[[ Material to process, beginning ]]

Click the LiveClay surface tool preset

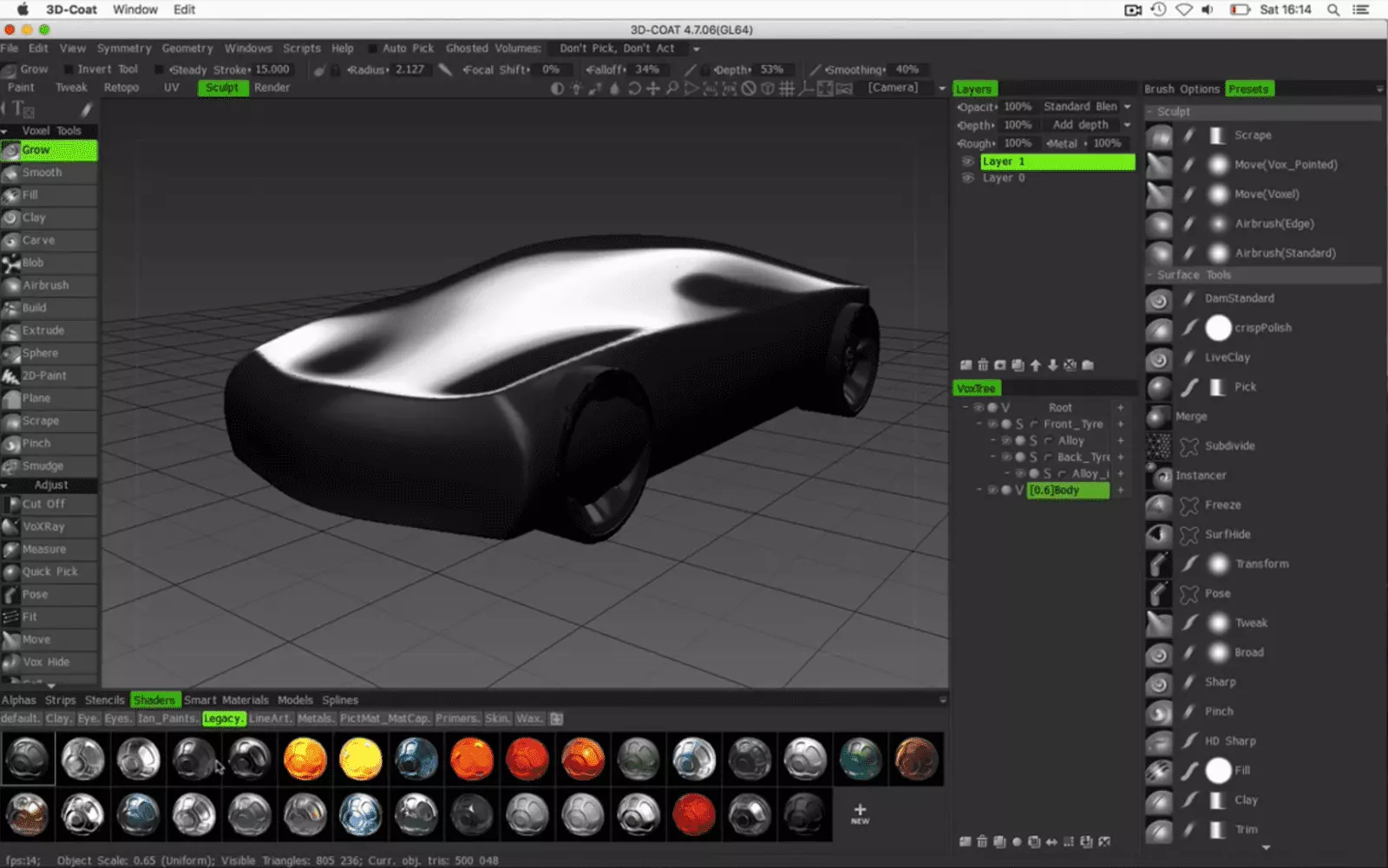pyautogui.click(x=1227, y=357)
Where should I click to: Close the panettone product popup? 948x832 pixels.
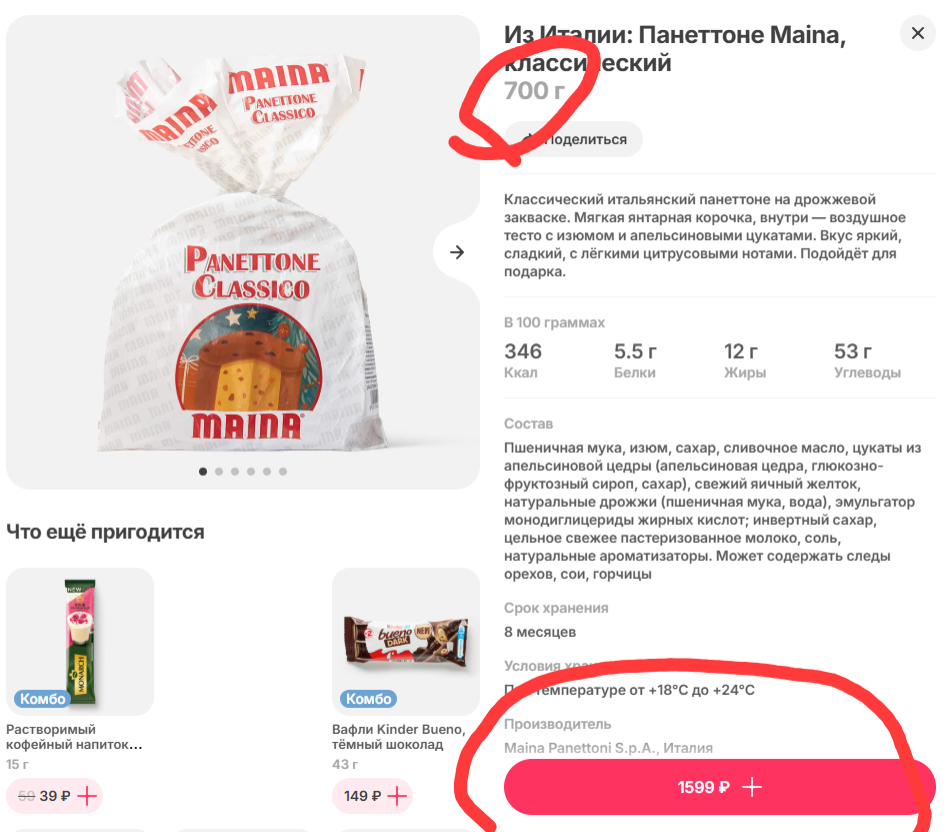click(x=917, y=34)
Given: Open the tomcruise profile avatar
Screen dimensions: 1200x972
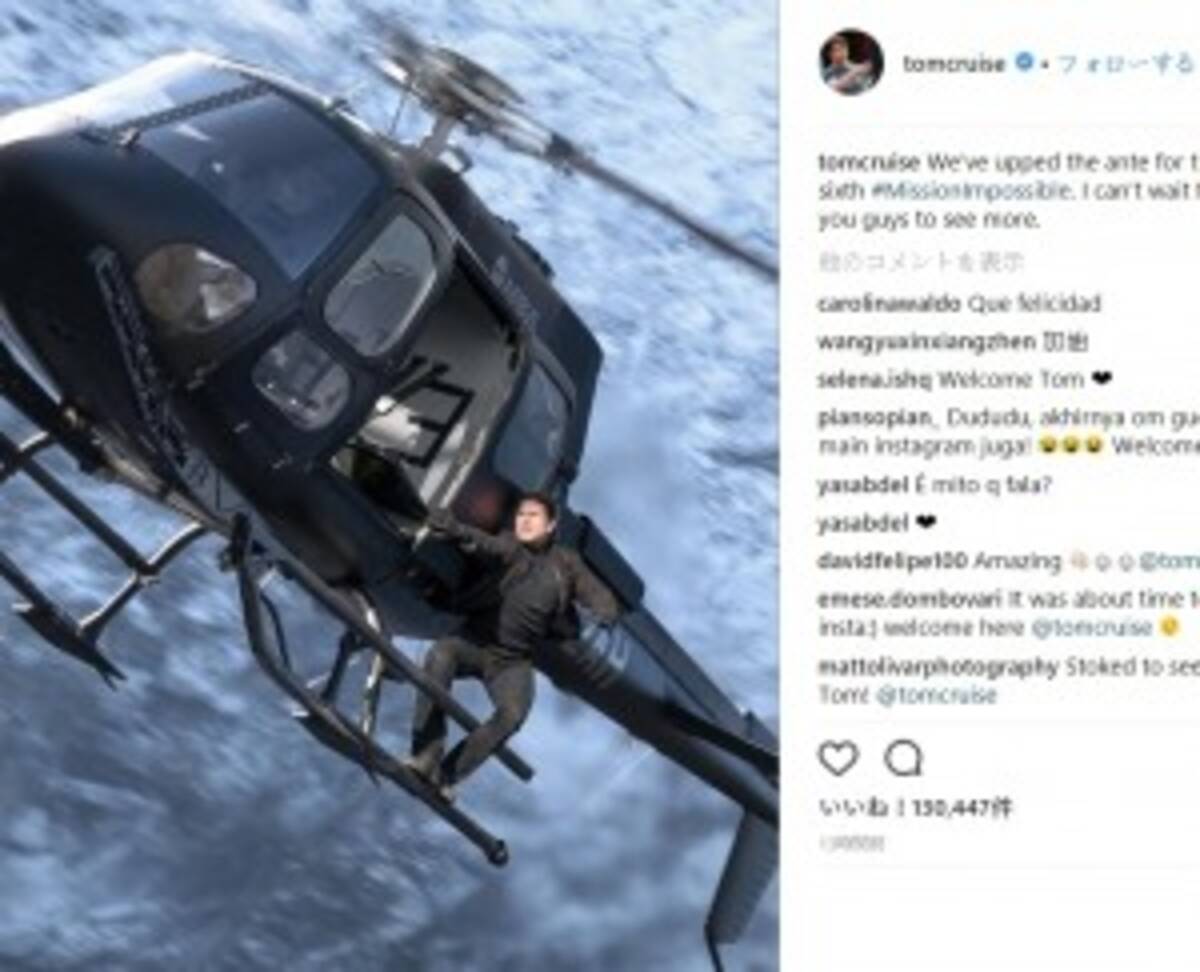Looking at the screenshot, I should 851,62.
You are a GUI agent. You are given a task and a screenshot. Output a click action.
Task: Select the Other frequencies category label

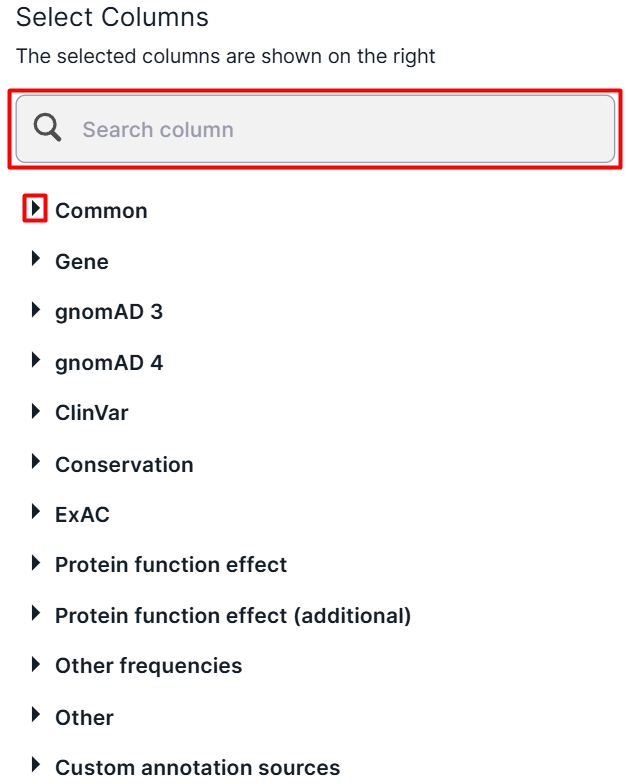148,666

[[ Material to process, end ]]

* [Problem requirements]: Please retype, exactly as they appear, the lines from the one with "Given: Open the tomcruise profile avatar" through the final line of the material, both included, and drop any pictures.

* [Reply to the task]:
Given: Open the tomcruise profile avatar
Screen dimensions: 1200x972
Looking at the screenshot, I should 851,62.
You are a GUI agent. You are given a task and a screenshot. Output a click action.
Task: Select the Other frequencies category label

148,666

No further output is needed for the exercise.